**Série d'exercices**
A. Relevez tous les noms de formations musicales cités dans l'entretien sur l'album.
B. Poursuivez l'entretien sur l'album à partir de sa dernière phrase, s'il vous plaît.

**Texte de lecture**
******

Enfants des années 70/80, ses créatures ont bercé notre
imaginaire. Je ne sais pour autant pas si nous pouvons le citer comme
influence. Tu évoquais H.P. Lovecraft tout à l’heure et je sais
par contre que Chadwick avait ce type de visions en travaillant sur
notre visuel.
Musicalement
on retrouve ce que la pochette nous promet, un heavy teinté
de thrash à l’ancienne, épique et proche des anciens comme
Manilla Road, Pagan Altar ou King Diamond. Ce sont des modèles pour
vous, ces formations ?
King
Diamond, assurément en ce qui concerne YGC. Ce n’est pas une mince
affaire de synthétiser nos influences tant elles sont diverses et
très différentes suivant les quatre membres. L’éventail va du classic rock au black metal et c’est un peu ce qu’on essaie
d’instiller dans notre musique. Même si la base est
fondamentalement heavy, on y trouve un peu de doom, de thrash, de dark, de black/death et aussi de musique orientale. PPG (qui a
intégralement réenregistré les parties de basse (à l’exception
de celle de 'Revelation Of The Losts') alors même que l’album
était finalisé) a ramené également beaucoup de sa personnalité,
avec un groove qui apporte vraiment une autre dimension aux morceaux.
C’est
vraiment une plongée dans les années 80 avec notamment Tattoo The
Child’, ‘The Priests Control’ ou ‘Pharaoh’s Curse’. Le
chant aigu typique est là ainsi des parties instrumentales,
totalement dans cet esprit à l’ancienne, et des refrains soignés.
Le but c’est bien de retrouver un certain esprit underground loin
des modes et avec une certaine pureté ?
On
ne se pose pas trop de questions quant aux objectifs de notre musique
mais s’il y a un but, c’est avant tout celui de trouver notre
place dans le paysage metallique et celui de faire une musique dans
laquelle chacun se retrouve et peut exprimer ses préférences
stylistiques, sa personnalité musicale. Il y a effectivement une
plongée dans les années 80 mais on trouve aussi des éléments de
la musique des 70, des 90, voire des années 2000. Nous aimons
retracer certains aspects de l’histoire du heavy metal. Et ceci en
toute liberté, loin des modes, c’est certain !
J’ai
même retrouvé dans ‘Until The End’ et ‘Mystery Of Depths’
un côté plus black, le black des origines de Venom et Mercyful
Fate, là aussi ce sont vos racines musicales ? Je trouve que le
résultat est parfait et qu’on est totalement plongé dans cet
esprit rebelle et indépendant, c’est votre but aussi de faire
vivre cet esprit rebelle ?
Les
groupes que tu cites sont peut-être davantage écoutés par YGC. Même
si l’on
partage ce goût pour des musiques sombres, l’esprit le plus black
du groupe, c’est JCR (Batterie). C’est aussi lui qui se charge
des parties de voix extrêmes. C’est un grand fan de black mais
plutôt celui débutant avec Marduk. Ce qui donne cet aspect
“première vague du black”, c’est sans doute l'association de
sa personnalité avec celles des autres membres, peut-être davantage
tournées vers le heavy metal mélodique ou théâtral. Quant à
l’esprit rebelle et indépendant, nous sommes des metalleux…
c’est un pléonasme ;-)

******

**Extraits du listing**
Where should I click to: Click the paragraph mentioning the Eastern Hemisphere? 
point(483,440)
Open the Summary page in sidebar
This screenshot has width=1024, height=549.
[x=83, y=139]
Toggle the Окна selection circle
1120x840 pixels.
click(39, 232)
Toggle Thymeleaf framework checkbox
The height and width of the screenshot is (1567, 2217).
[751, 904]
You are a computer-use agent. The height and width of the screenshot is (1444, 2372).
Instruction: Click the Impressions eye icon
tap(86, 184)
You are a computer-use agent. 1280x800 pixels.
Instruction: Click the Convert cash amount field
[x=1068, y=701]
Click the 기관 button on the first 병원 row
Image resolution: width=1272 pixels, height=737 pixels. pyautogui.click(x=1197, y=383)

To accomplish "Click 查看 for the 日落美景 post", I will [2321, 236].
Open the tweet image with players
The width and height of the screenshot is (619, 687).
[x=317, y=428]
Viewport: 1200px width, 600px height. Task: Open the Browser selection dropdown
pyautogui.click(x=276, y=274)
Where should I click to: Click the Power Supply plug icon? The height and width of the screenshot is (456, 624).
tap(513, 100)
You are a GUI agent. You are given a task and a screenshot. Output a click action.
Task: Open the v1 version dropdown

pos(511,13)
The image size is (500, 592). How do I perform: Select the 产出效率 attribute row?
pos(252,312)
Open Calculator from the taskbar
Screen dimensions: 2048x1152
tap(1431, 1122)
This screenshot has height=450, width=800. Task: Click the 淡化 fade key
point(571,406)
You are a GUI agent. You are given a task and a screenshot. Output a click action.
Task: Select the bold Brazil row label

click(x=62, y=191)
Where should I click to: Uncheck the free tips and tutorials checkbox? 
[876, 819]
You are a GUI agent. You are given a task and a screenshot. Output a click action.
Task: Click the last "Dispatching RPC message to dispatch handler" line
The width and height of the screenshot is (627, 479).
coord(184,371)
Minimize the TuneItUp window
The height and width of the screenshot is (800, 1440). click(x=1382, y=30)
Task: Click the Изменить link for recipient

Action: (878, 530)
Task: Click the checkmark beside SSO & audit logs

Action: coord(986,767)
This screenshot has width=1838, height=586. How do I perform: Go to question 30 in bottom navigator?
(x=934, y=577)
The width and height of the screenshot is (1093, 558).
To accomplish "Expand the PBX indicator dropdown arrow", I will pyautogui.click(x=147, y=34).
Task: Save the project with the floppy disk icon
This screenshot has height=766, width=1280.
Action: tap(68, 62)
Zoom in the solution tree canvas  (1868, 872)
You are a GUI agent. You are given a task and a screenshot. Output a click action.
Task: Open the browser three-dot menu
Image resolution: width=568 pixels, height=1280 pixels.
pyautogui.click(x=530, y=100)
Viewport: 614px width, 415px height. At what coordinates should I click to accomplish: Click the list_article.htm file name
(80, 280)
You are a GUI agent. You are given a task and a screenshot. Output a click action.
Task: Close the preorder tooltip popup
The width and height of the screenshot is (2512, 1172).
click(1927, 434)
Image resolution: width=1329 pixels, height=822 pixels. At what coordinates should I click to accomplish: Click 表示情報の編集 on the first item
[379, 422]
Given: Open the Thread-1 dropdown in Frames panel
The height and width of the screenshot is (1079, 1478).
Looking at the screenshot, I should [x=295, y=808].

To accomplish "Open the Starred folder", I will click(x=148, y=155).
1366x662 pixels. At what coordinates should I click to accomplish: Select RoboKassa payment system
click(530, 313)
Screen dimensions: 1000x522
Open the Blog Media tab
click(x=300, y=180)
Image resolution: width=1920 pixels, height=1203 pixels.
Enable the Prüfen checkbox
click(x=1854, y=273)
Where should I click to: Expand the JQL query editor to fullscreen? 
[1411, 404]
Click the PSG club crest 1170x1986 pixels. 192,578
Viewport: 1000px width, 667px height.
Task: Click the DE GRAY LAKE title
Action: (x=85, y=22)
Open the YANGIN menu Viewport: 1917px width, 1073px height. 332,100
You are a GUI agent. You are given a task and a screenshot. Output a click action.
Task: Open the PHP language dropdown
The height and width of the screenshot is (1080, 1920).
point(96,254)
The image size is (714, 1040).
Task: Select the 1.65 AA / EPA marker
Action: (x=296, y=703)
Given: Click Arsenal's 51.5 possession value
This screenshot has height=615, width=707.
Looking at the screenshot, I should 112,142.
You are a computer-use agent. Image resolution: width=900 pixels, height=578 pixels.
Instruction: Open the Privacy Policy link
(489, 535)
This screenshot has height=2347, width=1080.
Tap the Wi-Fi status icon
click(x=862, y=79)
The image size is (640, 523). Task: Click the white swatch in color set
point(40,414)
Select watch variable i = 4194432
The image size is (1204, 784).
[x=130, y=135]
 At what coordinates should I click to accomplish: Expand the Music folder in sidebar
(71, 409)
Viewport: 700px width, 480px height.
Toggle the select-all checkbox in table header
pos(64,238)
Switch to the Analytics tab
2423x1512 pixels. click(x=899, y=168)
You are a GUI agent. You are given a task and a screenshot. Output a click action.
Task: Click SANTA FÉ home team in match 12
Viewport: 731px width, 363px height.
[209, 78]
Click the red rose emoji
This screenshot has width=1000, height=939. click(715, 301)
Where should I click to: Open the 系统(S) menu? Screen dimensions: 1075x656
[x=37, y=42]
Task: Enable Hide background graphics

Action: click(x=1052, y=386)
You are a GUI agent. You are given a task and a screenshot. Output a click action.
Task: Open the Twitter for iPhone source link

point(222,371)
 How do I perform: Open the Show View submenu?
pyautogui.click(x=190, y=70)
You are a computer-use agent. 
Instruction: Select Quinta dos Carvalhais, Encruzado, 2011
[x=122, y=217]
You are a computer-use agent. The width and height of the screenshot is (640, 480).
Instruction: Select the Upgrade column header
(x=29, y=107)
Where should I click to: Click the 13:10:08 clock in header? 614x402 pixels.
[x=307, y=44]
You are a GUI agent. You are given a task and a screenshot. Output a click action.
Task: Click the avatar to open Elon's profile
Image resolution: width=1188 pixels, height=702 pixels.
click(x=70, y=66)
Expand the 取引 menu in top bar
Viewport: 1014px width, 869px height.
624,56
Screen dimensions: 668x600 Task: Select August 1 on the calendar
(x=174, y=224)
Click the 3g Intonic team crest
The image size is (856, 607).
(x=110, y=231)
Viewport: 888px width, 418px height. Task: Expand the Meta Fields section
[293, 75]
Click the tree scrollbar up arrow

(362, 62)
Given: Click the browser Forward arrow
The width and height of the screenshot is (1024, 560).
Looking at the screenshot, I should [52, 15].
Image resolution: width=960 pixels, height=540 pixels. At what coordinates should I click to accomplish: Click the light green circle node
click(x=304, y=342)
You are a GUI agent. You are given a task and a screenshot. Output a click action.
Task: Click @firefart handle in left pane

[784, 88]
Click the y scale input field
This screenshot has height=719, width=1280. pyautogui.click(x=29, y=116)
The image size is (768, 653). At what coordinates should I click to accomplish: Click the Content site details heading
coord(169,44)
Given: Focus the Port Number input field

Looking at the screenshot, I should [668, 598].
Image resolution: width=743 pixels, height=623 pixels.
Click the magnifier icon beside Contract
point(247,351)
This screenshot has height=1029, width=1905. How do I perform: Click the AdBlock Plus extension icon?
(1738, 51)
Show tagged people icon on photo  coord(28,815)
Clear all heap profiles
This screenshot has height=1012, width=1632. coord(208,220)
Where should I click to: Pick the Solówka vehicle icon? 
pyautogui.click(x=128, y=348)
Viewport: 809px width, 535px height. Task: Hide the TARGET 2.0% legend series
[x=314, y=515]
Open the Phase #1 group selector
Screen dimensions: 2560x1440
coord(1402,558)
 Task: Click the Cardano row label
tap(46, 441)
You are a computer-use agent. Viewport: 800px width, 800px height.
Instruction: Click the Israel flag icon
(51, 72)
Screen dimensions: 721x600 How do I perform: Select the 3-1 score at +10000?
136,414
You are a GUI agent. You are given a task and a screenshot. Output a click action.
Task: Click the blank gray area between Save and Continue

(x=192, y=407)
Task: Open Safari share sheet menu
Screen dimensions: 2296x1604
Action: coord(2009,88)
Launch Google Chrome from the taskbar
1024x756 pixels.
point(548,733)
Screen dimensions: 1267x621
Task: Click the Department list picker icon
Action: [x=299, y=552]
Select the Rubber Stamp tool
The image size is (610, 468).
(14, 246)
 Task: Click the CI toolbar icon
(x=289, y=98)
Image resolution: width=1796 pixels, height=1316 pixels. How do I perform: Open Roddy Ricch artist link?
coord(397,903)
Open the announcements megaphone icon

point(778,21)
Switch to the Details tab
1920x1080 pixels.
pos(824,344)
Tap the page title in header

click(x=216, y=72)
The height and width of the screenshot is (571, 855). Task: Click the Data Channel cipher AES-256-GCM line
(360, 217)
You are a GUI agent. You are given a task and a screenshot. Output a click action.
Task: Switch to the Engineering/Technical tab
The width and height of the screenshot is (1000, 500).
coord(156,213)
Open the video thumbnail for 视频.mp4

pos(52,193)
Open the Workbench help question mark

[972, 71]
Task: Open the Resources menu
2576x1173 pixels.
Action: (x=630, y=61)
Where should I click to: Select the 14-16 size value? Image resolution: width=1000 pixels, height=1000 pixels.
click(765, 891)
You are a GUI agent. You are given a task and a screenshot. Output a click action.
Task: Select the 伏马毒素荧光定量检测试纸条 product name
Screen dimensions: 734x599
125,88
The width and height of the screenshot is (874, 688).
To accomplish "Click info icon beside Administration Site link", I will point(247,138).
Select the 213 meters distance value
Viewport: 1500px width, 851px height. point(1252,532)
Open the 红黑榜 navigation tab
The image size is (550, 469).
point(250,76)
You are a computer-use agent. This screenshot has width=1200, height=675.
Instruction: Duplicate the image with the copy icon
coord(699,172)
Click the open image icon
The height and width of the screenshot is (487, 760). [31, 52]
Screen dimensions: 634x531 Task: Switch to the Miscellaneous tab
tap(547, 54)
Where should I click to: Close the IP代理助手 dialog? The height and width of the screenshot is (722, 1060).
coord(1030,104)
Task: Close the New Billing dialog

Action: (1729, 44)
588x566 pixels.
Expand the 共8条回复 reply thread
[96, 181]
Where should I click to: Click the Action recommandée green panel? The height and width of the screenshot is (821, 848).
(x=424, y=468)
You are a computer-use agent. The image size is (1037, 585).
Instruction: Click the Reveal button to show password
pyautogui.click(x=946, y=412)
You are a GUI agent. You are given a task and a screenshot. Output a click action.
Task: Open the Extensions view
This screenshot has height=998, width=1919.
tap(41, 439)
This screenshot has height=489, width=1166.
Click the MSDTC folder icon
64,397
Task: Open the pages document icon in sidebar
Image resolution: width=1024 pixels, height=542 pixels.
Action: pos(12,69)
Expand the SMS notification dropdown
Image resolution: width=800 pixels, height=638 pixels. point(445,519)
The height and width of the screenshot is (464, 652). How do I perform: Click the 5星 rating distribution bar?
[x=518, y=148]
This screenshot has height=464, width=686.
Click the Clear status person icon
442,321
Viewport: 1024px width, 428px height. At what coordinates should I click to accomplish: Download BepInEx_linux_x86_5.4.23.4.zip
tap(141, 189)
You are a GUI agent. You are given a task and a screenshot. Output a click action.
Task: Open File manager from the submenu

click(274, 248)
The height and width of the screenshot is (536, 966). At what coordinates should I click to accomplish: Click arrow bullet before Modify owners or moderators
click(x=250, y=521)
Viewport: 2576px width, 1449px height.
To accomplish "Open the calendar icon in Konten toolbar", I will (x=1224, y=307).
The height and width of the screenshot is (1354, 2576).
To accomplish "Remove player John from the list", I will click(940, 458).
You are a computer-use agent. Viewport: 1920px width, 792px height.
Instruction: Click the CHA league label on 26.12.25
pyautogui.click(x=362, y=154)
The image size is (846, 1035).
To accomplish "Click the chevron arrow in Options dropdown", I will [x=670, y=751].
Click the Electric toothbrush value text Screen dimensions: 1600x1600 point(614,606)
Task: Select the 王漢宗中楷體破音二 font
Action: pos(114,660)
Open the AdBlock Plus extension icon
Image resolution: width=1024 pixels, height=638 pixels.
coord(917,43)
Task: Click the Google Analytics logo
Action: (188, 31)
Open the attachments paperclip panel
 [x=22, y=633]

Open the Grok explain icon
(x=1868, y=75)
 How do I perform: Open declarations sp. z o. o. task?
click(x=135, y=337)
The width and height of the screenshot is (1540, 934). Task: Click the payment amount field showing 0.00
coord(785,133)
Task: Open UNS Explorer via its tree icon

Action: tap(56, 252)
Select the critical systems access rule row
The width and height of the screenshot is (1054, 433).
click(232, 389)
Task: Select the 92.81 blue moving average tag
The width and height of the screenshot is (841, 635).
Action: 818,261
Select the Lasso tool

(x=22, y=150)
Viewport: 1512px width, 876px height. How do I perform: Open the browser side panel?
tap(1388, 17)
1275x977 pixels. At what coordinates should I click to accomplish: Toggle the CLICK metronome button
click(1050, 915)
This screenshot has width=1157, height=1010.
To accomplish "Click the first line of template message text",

******

**Réponses par tâche**
A. Manilla Road, Pagan Altar, King Diamond, Venom, Mercyful Fate, Marduk

B.
’Inner
Wounds’, avec son chant notamment, m’a fortement rappelé Megadeth,
celui rageur des débuts. C’était l’idée de retrouver le son et
la hargne de Dave Mustaine, c’est un hommage à ce qu’a amené le
groupe au thrash et au heavy metal en général ?
Megadeth
est une influence un peu plus commune aux membres du groupe et YGC
est un grand fan alors quand DGC a ramené ce riff speed, YGC a très
vite eu l’envie de poser ces grommellements caractéristiques
dessus... Alors oui, là il y avait la volonté de faire un bon clin
d'œil à Mustaine. C’est tout de même l’un des grands parrains
du riff !
Enfin
‘The Sand War’ évoque l’évacuation de Dunkerque en 1940, il me
semble. Parler de ce moment fort de l’histoire de notre pays et de
la région Nord, c’était important pour vous ?
C’était
d’autant plus important qu’YGC habite Dunkerque et que le texte
est basé sur les extraits des mémoires de guerre de Pierre
Callipel, le grand-père de DGC et YGC. Il y a donc une portée
émotionnelle importante. Ces extraits sont d’ailleurs lus en
clôture d’album par Rémi Vincent, un comédien de la compagnie de
théâtre dunkerquoise “les Artmateurs”. 'The Sand War (May 1940)' est l’une des rares chansons à sortir du concept des Égarés…
même si on peut y trouver des connexions.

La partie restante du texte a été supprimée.